Python module
core
TTSContext
class max.pipelines.core.TTSContext(audio_prompt_tokens=<factory>, buffer_speech_tokens=None, audio_buffer=None, prev_samples_beyond_offset=0, streaming=False, _speech_token_size=128, _speech_token_end_idx=0, _speech_tokens=<factory>, decoded_index=0, _block_counter=0, _arrival_time=<factory>, audio_generation_status=GenerationStatus.ACTIVE, *, request_id=<factory>, max_length, tokens, eos_token_ids=<factory>, eos_sequences=<factory>, log_probabilities=0, log_probabilities_echo=False, ignore_eos=False, json_schema=None, sampling_params=<factory>, model_name='', _matcher=None, status=GenerationStatus.ACTIVE, _size=-1, _start_idx=0, _active_idx=-1, _end_idx=-1, _completion_start_idx=-1, _completion_end_idx=-1, _prompt_len=-1, _log_probabilities_data=<factory>, _is_initial_prompt=True, _draft_offset=0, target_endpoint=None)
A context for Text-to-Speech (TTS) model inference.
This class extends TextContext to handle speech token generation and management. It maintains buffers for audio prompt tokens and generated speech tokens, along with tracking indices for decoding progress.
-
Parameters:
-
- audio_prompt_tokens (ndarray[Any, dtype[integer[Any]]]) – Array of input audio prompt tokens used for voice cloning
- buffer_speech_tokens (ndarray[Any, dtype[integer[Any]]] | None)
- audio_buffer (ndarray[Any, dtype[floating[Any]]] | None)
- prev_samples_beyond_offset (int)
- streaming (bool) – Whether the request is streaming the audio to client
- _speech_token_size (int) – Size of the speech token buffer, defaults to SPEECH_TOKEN_audio_chunk_size
- _speech_token_end_idx (int) – Index marking the end of valid speech tokens
- _speech_tokens (ndarray[Any, dtype[integer[Any]]]) – Buffer containing the generated speech tokens
- decoded_index (int)
- _block_counter (int) – Counter tracking number of speech token blocks generated
- _arrival_time (float)
- audio_generation_status (GenerationStatus)
- request_id (str)
- max_length (int)
- tokens (ndarray[Any, dtype[integer[Any]]])
- eos_token_ids (set[int])
- eos_sequences (list[list[int]])
- log_probabilities (int)
- log_probabilities_echo (bool)
- ignore_eos (bool)
- json_schema (str | None)
- sampling_params (SamplingParams)
- model_name (str)
- _matcher (Any | None)
- status (GenerationStatus)
- _size (int)
- _start_idx (int)
- _active_idx (int)
- _end_idx (int)
- _completion_start_idx (int)
- _completion_end_idx (int)
- _prompt_len (int)
- _log_probabilities_data (dict[int, LogProbabilities])
- _is_initial_prompt (bool)
- _draft_offset (int)
- target_endpoint (str | None)
audio_buffer
audio_generation_status
audio_generation_status: GenerationStatus
audio_prompt_tokens
block_counter
property block_counter: int
buffer_speech_tokens
buffer_speech_tokens: ndarray[Any, dtype[integer[Any]]] | None
decoded_index
decoded_index: int
has_undecoded_speech_tokens()
has_undecoded_speech_tokens(exclude_last_n=0)
Checks whether there are undecoded speech tokens.
-
Parameters:
-
exclude_last_n (int) – Number of tokens to exclude from the end when checking for undecoded tokens.
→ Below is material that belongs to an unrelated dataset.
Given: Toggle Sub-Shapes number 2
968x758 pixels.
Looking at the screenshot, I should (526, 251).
For example, if set to 1, the last token will not be considered when checking for undecoded tokens.
-
Returns:
-
True if there are undecoded speech tokens (excluding the last n tokens), False otherwise.
-
Return type:
is_done
property is_done: bool
next_speech_tokens()
next_speech_tokens(audio_chunk_size=None, buffer=None)
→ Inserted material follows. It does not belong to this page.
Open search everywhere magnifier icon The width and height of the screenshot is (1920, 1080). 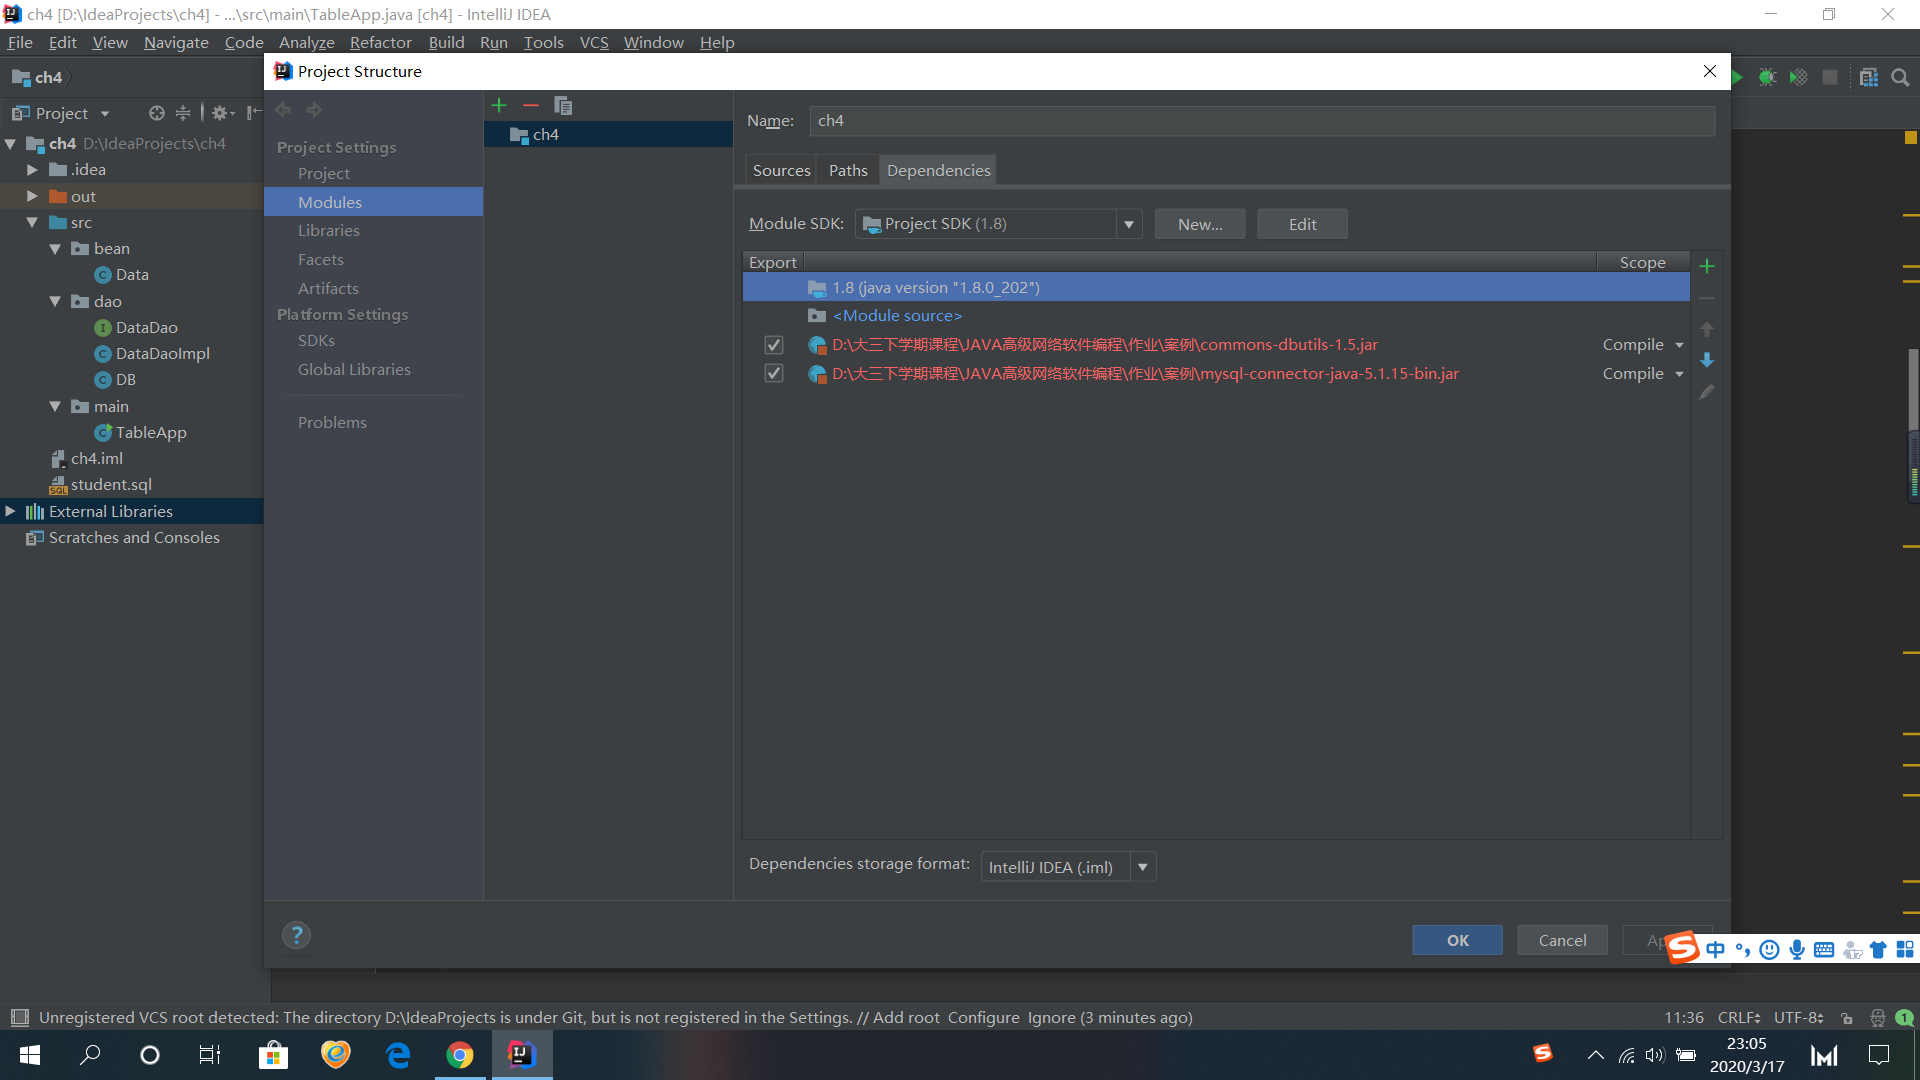(x=1900, y=78)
Returns a chunk of the next unseen speech tokens.
Calling this function will not update the index of the last seen token. This must be done by setting decoded_index after the chunk is processed.
-
Parameters:
-
Returns:
-
A tuple of (chunk of speech tokens, buffer).
-
Return type:
prev_samples_beyond_offset
prev_samples_beyond_offset: int
speech_tokens
streaming
streaming: bool
update_speech_tokens()
update_speech_tokens(new_tokens)
Updates the next_tokens
TextAndVisionContext
class max.pipelines.core.TextAndVisionContext(*, request_id=<factory>, max_length, tokens, eos_token_ids=<factory>, eos_sequences=<factory>, log_probabilities=0, log_probabilities_echo=False, ignore_eos=False, json_schema=None, sampling_params=<factory>, model_name='', _matcher=None, status=GenerationStatus.ACTIVE, _size=-1, _start_idx=0, _active_idx=-1, _end_idx=-1, _completion_start_idx=-1, _completion_end_idx=-1, _prompt_len=-1, _log_probabilities_data=<factory>, _is_initial_prompt=True, _draft_offset=0, target_endpoint=None, pixel_values=(), extra_model_args=<factory>, _needs_vision_encoding=True)
A base class for model context, specifically for Vision model variants.
-
Parameters:
-
- request_id (str)
- max_length (int)
- tokens (ndarray[Any, dtype[integer[Any]]])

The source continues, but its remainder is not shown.